Subsequently another Henry Francis occupied the Court and he was imprisoned for dept in 1785. Fortunately for him he had married the daughter of Squire Dickenson of Queen Charlton, near Keynsham and she paid the dept to secure his release. This couple had two sons and one daughter. The oldest son was named Henry after his father and the younger called Humphrey. Henry died in 1853 and Humphrey became the last of the Hanham Creswickes in 1856. Henry had earlier sold his share of the estates to Humphrey who was neither a careful nor good business man.
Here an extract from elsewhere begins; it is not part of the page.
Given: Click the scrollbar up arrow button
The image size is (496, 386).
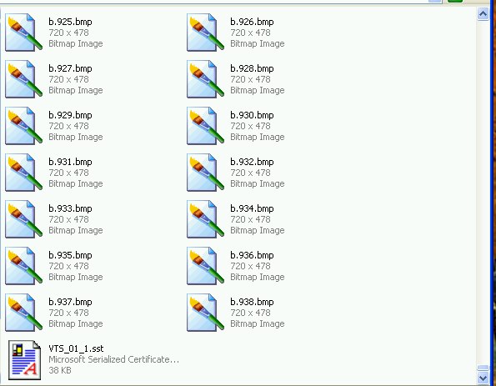Looking at the screenshot, I should point(483,14).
Things went from bad to worse. Several times the Creswickes were evicted, but with the help of friends and tenants were re-instated, often after many fierce battles between them and the bailiffs who, it was said, were sometimes caught and thrown in the nearby pond.

When Humphrey Creswicke died the Court passed out of their possession for ever and Thomas White, Esq., of Bedford Row paid off the mortgage and took possession of the house, lands and most of the old furniture. In 1869, when Squire White died, the estate was sold to a Mr Hancock, a Bath Spirit Merchant.

Humphrey Creswicke’s brother Henry had a son named Henry. This Creswicke never lived in Hanham but took his family to Canada where they did well. It is thought that at one time another member of the Creswicke family was a Solicitor in Chippenham.

The next owner of the Court was Pierre John-de-Carteret who lived there until 1919. The present owner and occupier is frank H. Stevens Esq., and he is doing all he can to restore the buildings. It is a pity that so much of the contents of the Court went under the auctioneers’ hammer when Squire White died and that so many relics of the colourful Creswickes should have been separated from the Court where they belonged.